GÜNDEM - 09 Temmuz 2025 Çarşamba 15:48

Feyzioğlu’nun Kars’ta araştırma ve derlemelerine devam ediyor

A
A
A
Feyzioğlu’nun Kars’ta araştırma ve derlemelerine devam ediyor

Masal Dede diye ün yapan Yazar Yücel Feyzioğlu eşi Dr. Nevin Feyzioğlu ile Kars’a geldi. Aslen Karslı olan yazar Feyzioğlu, daha önce Kars ve köylerinden derlediği efsane ve masalları "Hıdırellez Geliyor", "Sihirli Limon" ve "Ayıkulak" adlı üç kitapta yayınlamıştı. Feyzioğlu, şimdi de Kars-Keçivan Kalesi’nde Alp Er Tunga’nın izini aramak için kentte bulunuyor. Kendisine Kafkas Üniversitesi Dede Korkut Eğitim Fakültesi’nden Doç. Dr. İkram Çınar rehberlik ediyor.


Yücel Feyzioğlu, Alp Er Tunga Saka Türklerinin beyi olduğunu söyledi.

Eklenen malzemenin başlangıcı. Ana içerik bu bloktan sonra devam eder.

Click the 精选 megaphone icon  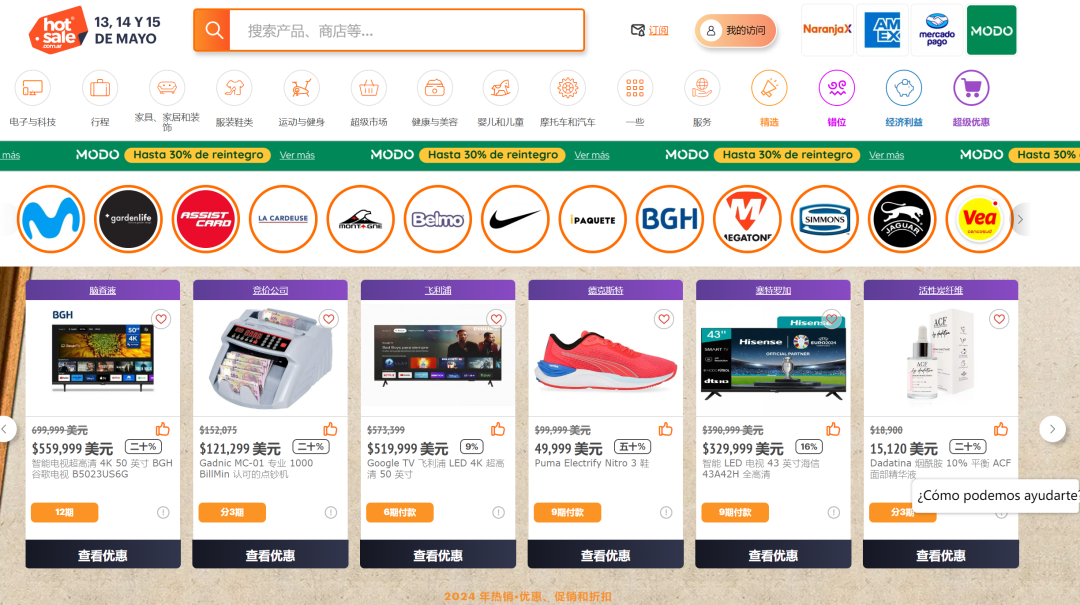tap(769, 90)
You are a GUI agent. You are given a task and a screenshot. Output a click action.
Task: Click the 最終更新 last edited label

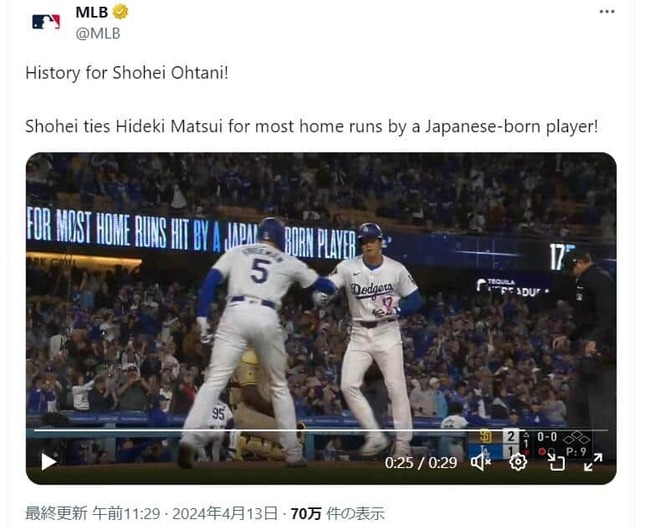(56, 514)
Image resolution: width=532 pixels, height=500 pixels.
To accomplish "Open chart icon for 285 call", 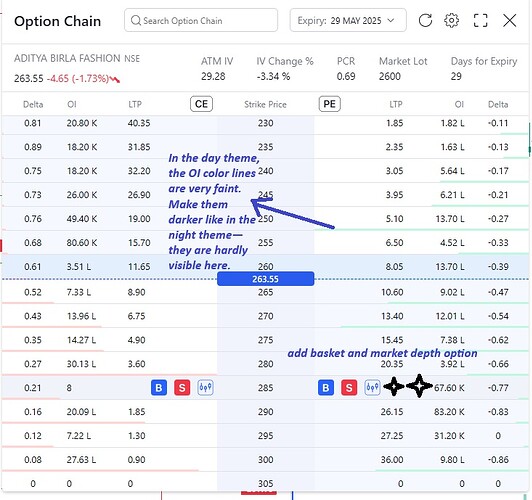I will [x=205, y=387].
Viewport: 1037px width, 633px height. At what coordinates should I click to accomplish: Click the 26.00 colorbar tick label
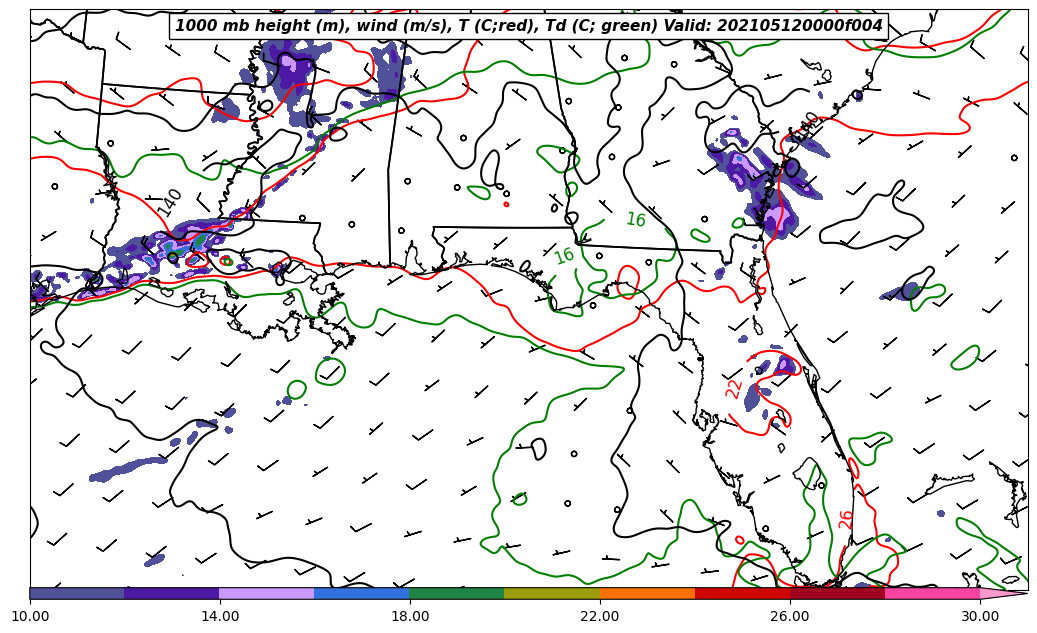[x=790, y=616]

Feyzioğlu, "Efsaneye göre yayla yeri aramak için güney Kafkasya’ya doğru bir grup Türk beyiyle yola çıktı. Kars’ın 30 kilometre güneyinde kalan Keçivan Kalesine geldi. Saka topraklarında gözü olan İran Şahı Kiros, Alp Er Tunga ve yanındaki beyleri Urmiye Gölü sayfiyesinde ağırlamak için davet etti. Onları orada tuzağa düşürerek hepsini öldürdü" dedi.

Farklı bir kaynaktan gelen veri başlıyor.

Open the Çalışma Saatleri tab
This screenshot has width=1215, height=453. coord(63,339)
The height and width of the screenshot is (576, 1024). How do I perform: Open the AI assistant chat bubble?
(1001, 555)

Feyzioğlu, "Bu katliam sonunda Alp Er Tunga’nın torunu Tomris Hatun Saka Türklerinin hükümdarı oldu. Dünyada ilk kadın hükümdar odur. İşte o zaman şu yemini etti: ‘Kana susamış Kiros, sen dedeme ve babama tuzak kurarak kan döktün. Sen sevdiklerime kıydın. Ant olsun ki, seni kanla doyuracağım.’ 7 bini kadın, 5 bini erkek, toplam 12 bin askerle Kiros’un üstüne yürüdü. Kiros ordusu 50 bin kişiydi. Tomris Hatun çok iyi bir taktikle o orduyu dağıttı ve İran Şahı Kiros’u yakalatarak andını yerine getirdi" diye konuştu.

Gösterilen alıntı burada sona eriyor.